Required work - Shown below are entries with pictures; the line with "Where should I click to: Click the AI" through the line with "Given: Tick the" is the span to retype exactly, and the pictures stay out.

Stored items

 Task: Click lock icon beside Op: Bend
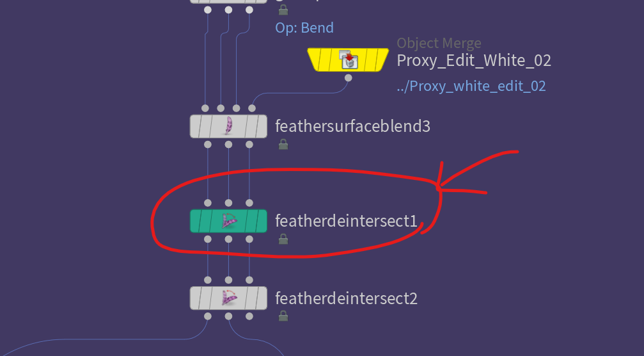pyautogui.click(x=283, y=10)
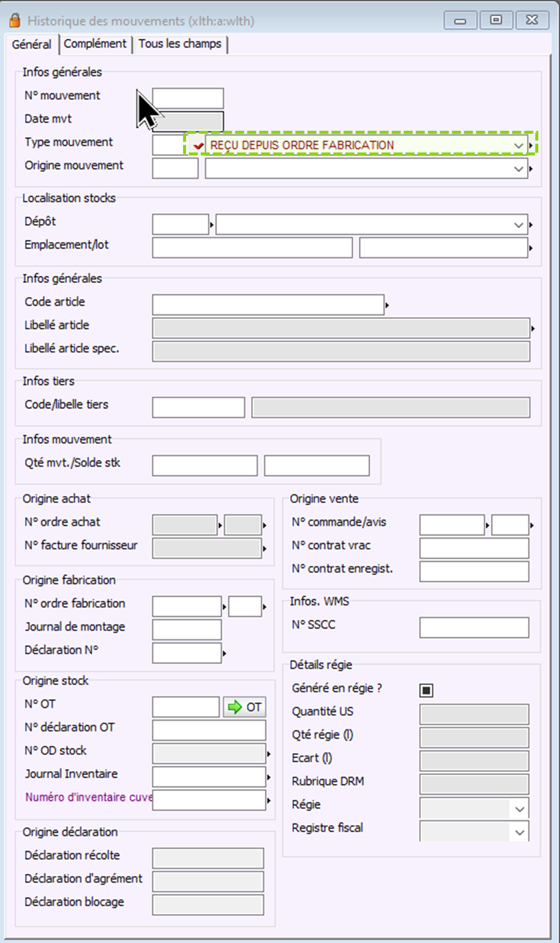The width and height of the screenshot is (560, 943).
Task: Click the orange padlock icon in title bar
Action: [x=14, y=21]
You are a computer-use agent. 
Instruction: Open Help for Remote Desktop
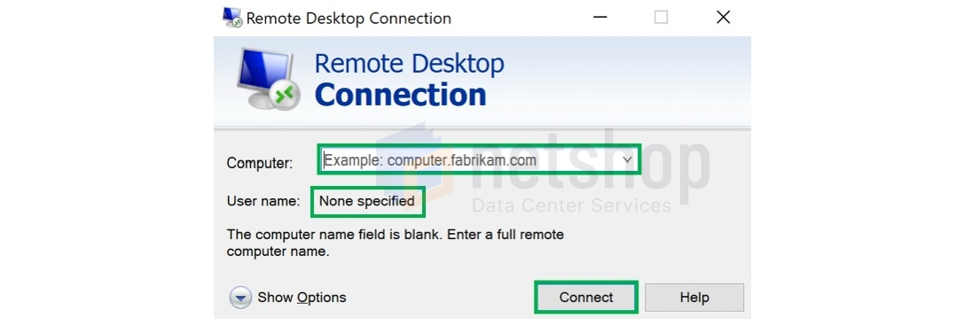[x=694, y=298]
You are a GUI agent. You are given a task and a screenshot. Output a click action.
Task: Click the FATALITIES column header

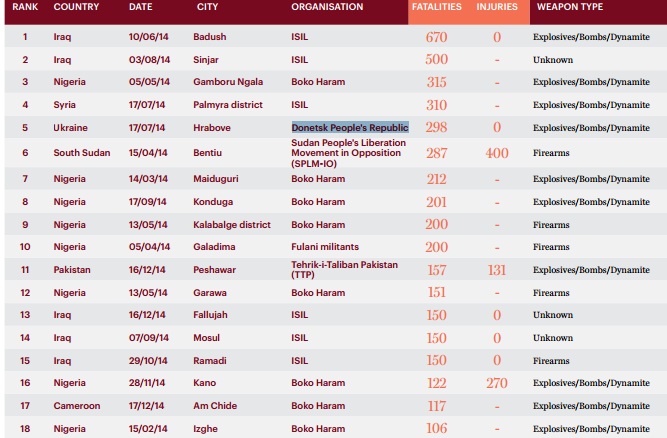tap(436, 7)
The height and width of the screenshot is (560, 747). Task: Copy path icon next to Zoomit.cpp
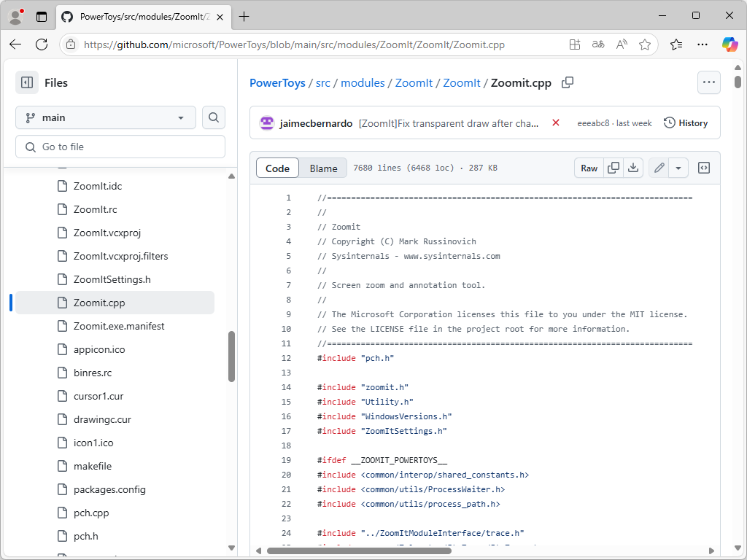pos(568,82)
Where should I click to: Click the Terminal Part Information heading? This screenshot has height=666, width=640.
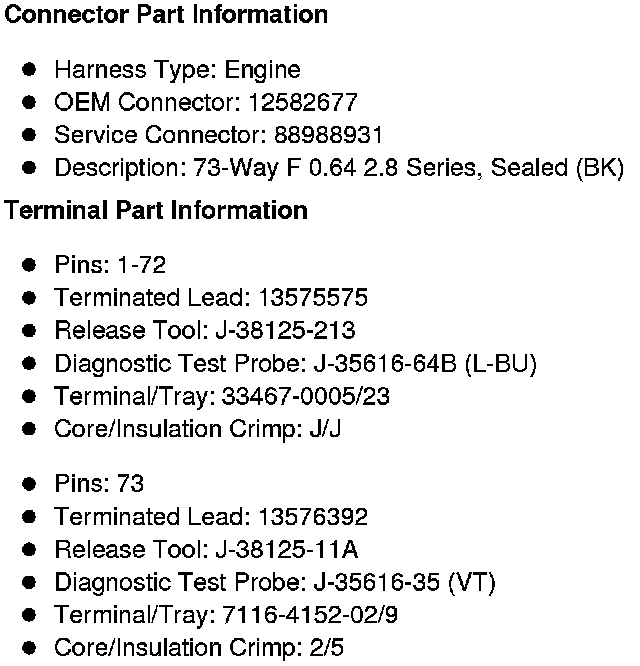click(x=156, y=211)
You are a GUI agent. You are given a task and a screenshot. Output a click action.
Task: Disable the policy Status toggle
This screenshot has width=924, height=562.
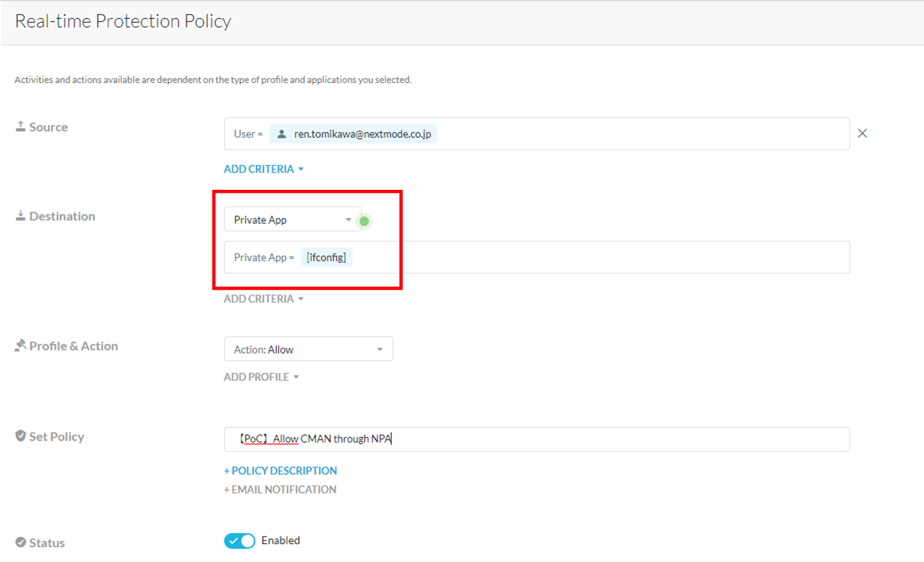tap(240, 540)
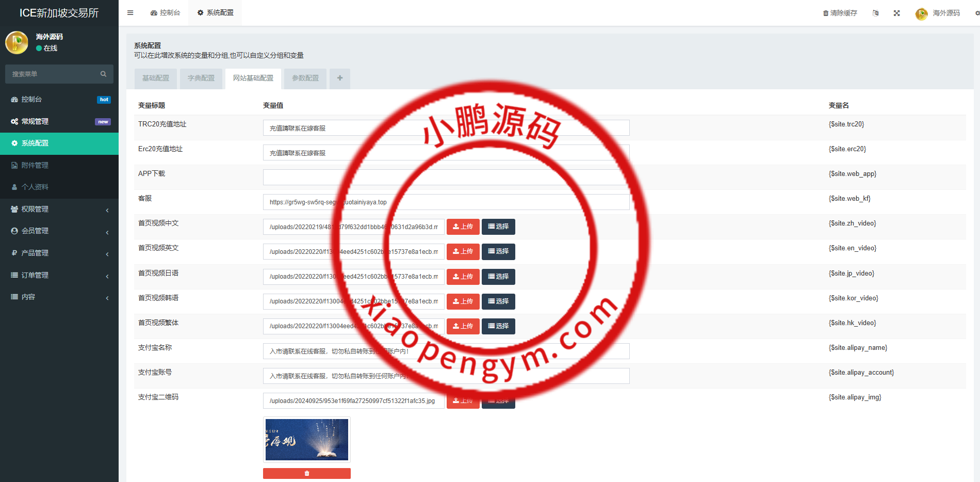Click the hamburger menu toggle icon

tap(130, 13)
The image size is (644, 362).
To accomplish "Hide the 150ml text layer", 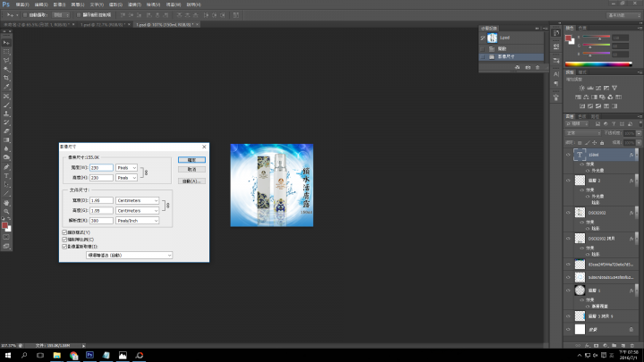I will click(569, 155).
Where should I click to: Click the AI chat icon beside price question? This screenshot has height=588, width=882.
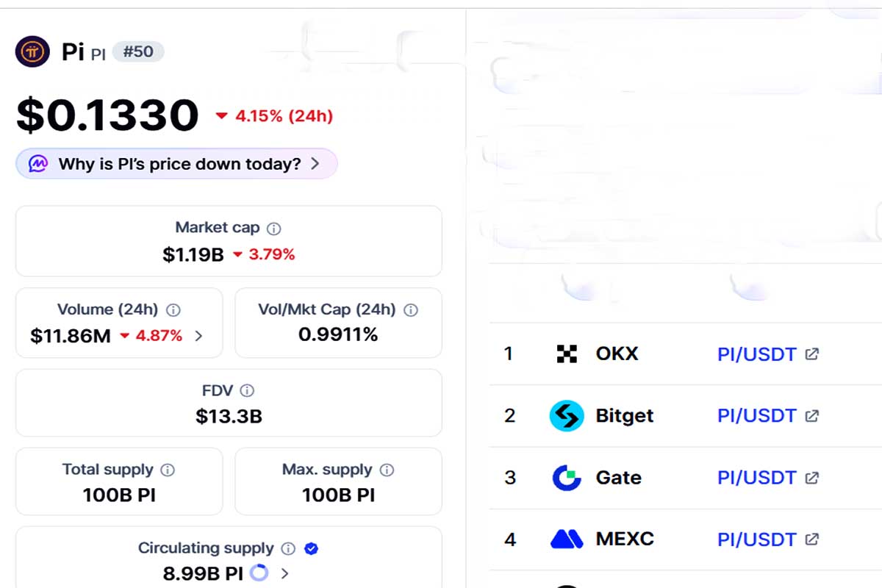pos(38,164)
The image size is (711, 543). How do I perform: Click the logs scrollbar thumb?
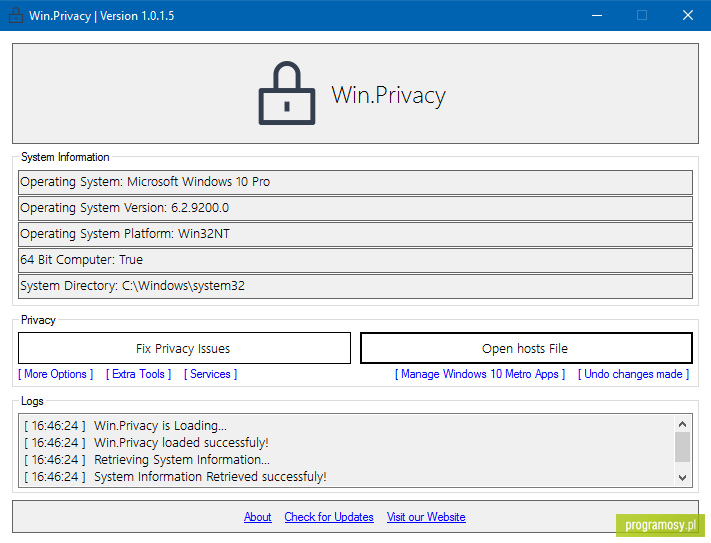[x=682, y=447]
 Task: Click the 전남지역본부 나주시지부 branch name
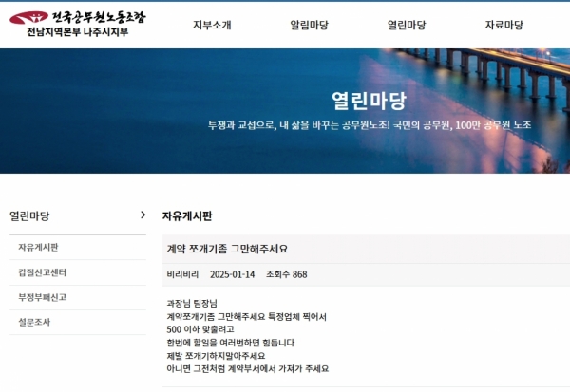(77, 32)
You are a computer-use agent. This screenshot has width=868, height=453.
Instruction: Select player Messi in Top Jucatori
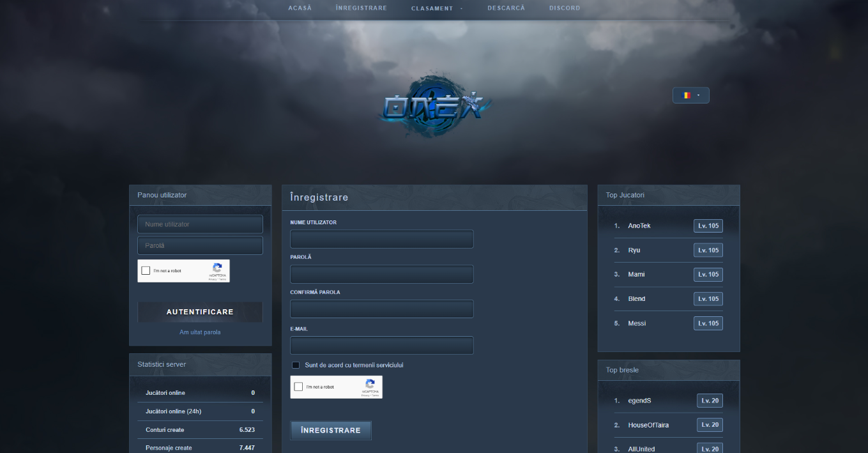(636, 323)
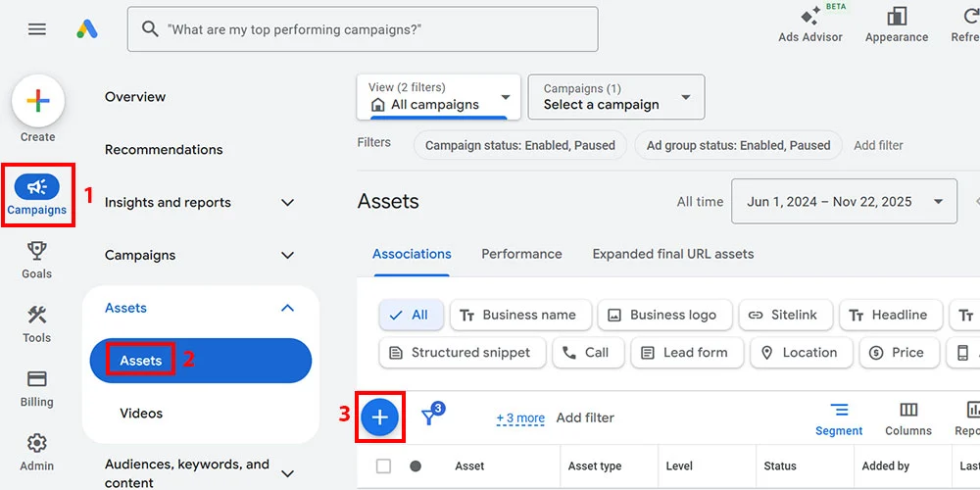The height and width of the screenshot is (490, 980).
Task: Open Goals from the sidebar
Action: pyautogui.click(x=37, y=259)
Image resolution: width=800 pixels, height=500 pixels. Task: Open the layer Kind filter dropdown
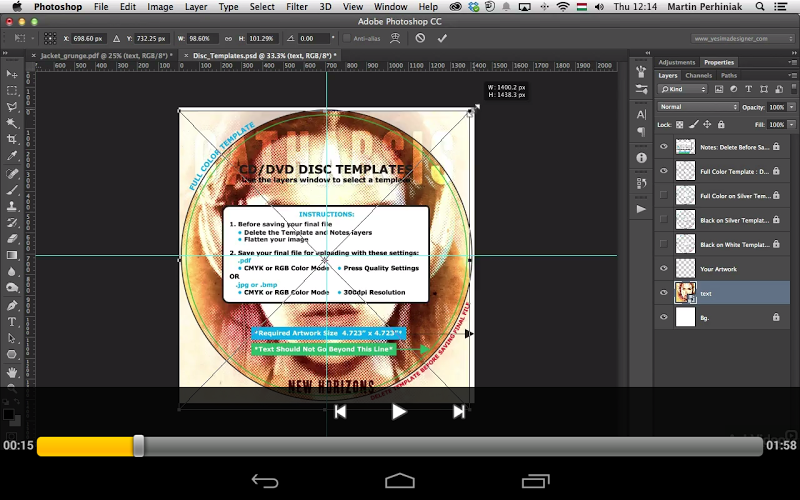[683, 90]
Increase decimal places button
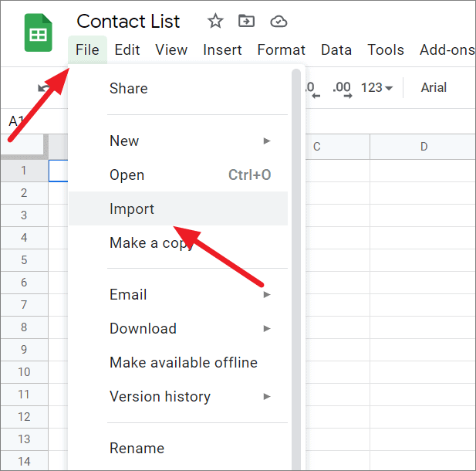The width and height of the screenshot is (476, 471). point(342,88)
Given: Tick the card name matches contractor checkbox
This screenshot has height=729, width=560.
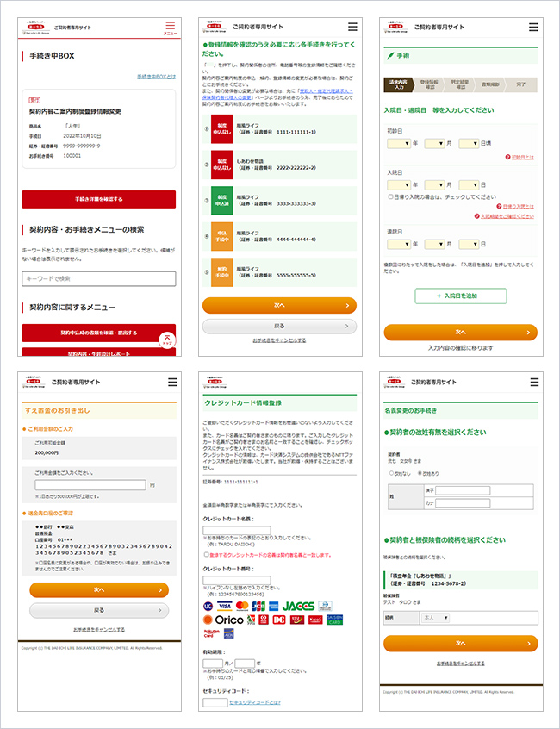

Response for this exercise -
Where should I click to: Click the AI chat icon beside price question? This screenshot has height=588, width=882.
pos(38,164)
The image size is (711, 543). How do I perform: Click the logs scrollbar thumb?
[x=682, y=447]
 Task: Click the 전남지역본부 나주시지부 branch name
(77, 32)
You are a computer-use agent. This screenshot has width=868, height=453.
Instruction: Select player Messi in Top Jucatori
(636, 323)
The height and width of the screenshot is (490, 980).
Task: Open Goals from the sidebar
Action: pyautogui.click(x=37, y=259)
Image resolution: width=800 pixels, height=500 pixels. Task: Open the layer Kind filter dropdown
[683, 90]
Increase decimal places button
The width and height of the screenshot is (476, 471). point(342,88)
Given: Tick the card name matches contractor checkbox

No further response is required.